More notable is the intervening medical encounter for unrelated issues 37 days
after vaccination, at which point the shoulder pain could reasonably be characterized as
persistent and perhaps warranting medical attention – but was not mentioned. Petitioner
has not offered any explanation for why this medical record does not address his alleged
shoulder pain. However, Respondent admits that the record specifically concerned
“emergency care for a fever and gastrointestinal issues.” Rule 4(c) Report at 7. Moreover,
the Federal Circuit has recognized that a medical record can be “silent” as to either the
existence or nonexistence of a particular symptom – and that this silence does not defeat
a contrary finding supported by reasonable sworn testimony. Kirby, 997 F.3d at 1383.
Here, the urgent care record is clearly focused on Petitioner’s acute infection and does
not address his musculoskeletal system. It thus does not prove or disprove the existence
of shoulder pain, which Petitioner indeed reported to his primary care provider just one
week later after the Thanksgiving holiday.
Respondent also argued that Petitioner’s “reported claims of onset to his medical
providers several weeks after vaccination are insufficient evidence to support his claim
that his shoulder pain began within 48 hours of vaccination.” Rule 4(c) Report at 7. But
as previously noted, this argument ignores the fact that even a medical history provided
to a petitioner’s provider, and in the context of seeking medical treatment, has some
indicia of reliability. Hartman v. Sec’y of Health & Human Servs., No. 19-1106V, 2021 WL
4823549, at *5 (Fed. Cl. Spec. Mstr. Sept. 14, 2021) (crediting the claimant’s history of
the onset of her shoulder pain, within subsequent medical records focused on diagnosis
and treatment of said shoulder pain), citing Cucuras, 993 F.2d at 1528.
Furthermore, since Respondent filed his Rule 4(c) Report, several other individuals
have offered their own independent recollections of onset. This includes Petitioner’s wife,
who remembers his immediate and persisting pain, and the fellow volunteer, who
observed Petitioner’s limitations due to shoulder pain in mid-November 2018 (prior to both
the urgent care visit and the first medical attention for shoulder pain).
9
In sum, the record contains preponderant evidence that Mr.
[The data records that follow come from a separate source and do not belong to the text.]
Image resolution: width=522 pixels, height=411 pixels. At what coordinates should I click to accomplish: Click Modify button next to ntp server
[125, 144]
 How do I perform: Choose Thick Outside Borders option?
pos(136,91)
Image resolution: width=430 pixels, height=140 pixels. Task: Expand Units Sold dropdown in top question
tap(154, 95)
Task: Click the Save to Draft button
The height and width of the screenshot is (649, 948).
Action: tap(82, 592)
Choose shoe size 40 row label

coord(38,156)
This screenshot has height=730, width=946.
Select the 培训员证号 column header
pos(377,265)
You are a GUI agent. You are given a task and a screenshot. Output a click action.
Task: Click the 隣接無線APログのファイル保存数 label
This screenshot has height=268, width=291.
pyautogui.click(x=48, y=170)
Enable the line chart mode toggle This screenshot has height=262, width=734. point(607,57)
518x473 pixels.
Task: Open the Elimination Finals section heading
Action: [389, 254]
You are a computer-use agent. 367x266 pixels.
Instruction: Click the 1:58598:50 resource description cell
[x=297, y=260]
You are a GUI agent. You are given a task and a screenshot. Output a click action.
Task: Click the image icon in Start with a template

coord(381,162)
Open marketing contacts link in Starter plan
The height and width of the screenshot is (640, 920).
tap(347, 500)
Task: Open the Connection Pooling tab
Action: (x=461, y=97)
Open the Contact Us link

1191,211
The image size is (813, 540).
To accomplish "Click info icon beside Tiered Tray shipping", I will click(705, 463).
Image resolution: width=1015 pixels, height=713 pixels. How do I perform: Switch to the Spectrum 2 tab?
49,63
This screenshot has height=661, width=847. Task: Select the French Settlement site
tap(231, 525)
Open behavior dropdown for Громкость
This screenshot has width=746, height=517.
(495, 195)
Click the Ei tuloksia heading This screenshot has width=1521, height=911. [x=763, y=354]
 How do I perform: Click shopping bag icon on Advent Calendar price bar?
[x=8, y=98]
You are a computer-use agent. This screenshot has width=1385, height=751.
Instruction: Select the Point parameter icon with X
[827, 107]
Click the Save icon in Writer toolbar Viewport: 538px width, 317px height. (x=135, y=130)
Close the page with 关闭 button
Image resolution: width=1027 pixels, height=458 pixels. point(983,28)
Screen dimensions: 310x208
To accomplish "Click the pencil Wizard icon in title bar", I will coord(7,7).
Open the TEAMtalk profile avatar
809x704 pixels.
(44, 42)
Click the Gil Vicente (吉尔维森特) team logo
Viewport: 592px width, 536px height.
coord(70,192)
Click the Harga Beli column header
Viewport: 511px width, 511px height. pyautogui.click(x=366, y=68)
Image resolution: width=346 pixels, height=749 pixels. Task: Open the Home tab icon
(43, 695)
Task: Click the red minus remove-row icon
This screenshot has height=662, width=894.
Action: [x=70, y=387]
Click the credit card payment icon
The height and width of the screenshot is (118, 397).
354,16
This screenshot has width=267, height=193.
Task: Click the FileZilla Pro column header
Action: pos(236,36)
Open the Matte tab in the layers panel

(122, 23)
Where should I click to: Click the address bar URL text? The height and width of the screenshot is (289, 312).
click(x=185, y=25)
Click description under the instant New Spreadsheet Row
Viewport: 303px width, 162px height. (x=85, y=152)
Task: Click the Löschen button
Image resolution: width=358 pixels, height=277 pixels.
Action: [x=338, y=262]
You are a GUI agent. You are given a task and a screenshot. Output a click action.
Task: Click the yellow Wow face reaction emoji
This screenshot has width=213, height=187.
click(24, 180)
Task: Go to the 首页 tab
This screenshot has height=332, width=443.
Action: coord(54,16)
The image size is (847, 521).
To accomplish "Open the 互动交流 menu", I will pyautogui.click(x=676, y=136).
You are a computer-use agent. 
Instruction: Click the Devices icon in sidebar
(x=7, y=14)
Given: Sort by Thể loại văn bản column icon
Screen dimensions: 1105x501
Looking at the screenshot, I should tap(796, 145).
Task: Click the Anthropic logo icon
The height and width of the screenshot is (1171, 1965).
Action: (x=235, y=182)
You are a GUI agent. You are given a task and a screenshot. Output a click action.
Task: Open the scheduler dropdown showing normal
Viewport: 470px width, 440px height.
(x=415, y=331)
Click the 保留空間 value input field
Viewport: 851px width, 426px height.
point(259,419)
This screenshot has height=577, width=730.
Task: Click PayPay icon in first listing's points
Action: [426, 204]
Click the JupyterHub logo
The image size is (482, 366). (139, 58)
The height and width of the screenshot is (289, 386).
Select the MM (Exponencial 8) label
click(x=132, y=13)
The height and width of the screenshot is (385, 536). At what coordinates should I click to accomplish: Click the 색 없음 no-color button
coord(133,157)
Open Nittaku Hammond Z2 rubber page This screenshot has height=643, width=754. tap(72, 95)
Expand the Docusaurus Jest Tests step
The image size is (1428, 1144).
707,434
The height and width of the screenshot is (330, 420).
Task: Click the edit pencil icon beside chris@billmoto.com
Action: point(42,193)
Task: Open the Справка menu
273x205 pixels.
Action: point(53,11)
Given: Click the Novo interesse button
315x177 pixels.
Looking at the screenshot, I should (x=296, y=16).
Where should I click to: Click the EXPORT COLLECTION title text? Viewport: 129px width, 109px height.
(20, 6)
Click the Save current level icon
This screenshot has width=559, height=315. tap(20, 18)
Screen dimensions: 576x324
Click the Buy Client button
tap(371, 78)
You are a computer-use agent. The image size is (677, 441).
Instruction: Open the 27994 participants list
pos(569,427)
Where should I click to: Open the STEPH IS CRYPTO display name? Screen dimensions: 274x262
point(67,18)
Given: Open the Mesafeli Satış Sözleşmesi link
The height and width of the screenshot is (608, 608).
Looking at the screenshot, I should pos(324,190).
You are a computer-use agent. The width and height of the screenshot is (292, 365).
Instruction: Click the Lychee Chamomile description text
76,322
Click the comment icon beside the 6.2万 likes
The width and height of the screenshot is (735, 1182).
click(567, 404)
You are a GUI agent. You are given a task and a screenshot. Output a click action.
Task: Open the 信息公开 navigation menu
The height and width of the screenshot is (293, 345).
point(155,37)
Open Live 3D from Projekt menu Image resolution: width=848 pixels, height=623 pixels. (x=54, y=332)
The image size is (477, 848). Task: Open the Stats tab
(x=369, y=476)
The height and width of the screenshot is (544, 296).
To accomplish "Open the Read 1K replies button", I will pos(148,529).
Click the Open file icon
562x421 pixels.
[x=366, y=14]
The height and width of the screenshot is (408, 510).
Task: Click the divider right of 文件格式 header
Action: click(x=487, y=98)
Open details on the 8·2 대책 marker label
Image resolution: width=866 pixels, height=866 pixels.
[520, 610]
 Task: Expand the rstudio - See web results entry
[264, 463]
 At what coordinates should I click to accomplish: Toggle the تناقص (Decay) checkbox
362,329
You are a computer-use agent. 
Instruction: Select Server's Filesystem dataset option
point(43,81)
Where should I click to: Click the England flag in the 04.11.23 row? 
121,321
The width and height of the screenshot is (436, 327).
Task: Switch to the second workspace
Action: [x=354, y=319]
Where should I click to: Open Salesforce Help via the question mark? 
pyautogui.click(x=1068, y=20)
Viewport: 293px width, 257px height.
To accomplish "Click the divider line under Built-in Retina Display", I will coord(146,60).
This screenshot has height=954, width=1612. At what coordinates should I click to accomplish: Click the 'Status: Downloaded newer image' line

Smith developed left
shoulder pain within 48 hours after vaccination.10
V. Other Table Requirements and Entitlement
In light of the lack of other objections and my own review of the record, I find that
Petitioner has established the other requirements for a Table SIRVA claim. Specifically,
there is not a history of prior shoulder pathology that would explain his injury. 42 C.F.R.
§ 100.3(c)(3)(10)(i). There is no evidence of any other condition or abnormality that
represents an alternative cause. 42 C.F.R. § 100.3(c)(3)(10)(iii). The medical records and
affidavits support that his shoulder pain and reduced range of motion were limited to the
left shoulder. C.F.R. § 100.3(c)(3)(10)(iv). The contemporaneous vaccination record
reflects the site of administration as his left deltoid. Ex. 1; Sections 11(c)(1)(A) and (B)(i).
Petitioner has not pursued a civil action or other compensation. Ex. 8 at ¶ 1; Section
11(c)(1)(E). Finally, Petitioner suffered the residual effects for more than six months after
vaccination and moreover, underwent hospitalization and surgical intervention for the
injury alleged. Thus, Petitioner has satisfied all requirements for entitlement under the
Vaccine Act.
VI. Conclusion
Based on the entire record, I find that Petitioner has provided preponderant
evidence satisfying all requirements for a Table SIRVA. Petitioner is entitled to
compensation. A subsequent order will set further proceedings towards resolving
damages.
IT IS SO ORDERED.
s/Brian H. Corcoran
Brian H. Corcoran
Chief Special Master
10
However, Petitioner’s delay in seeking treatment – despite access to healthcare providers – does support
that his pain was less severe, which is relevant to the determination of an appropriate damages award.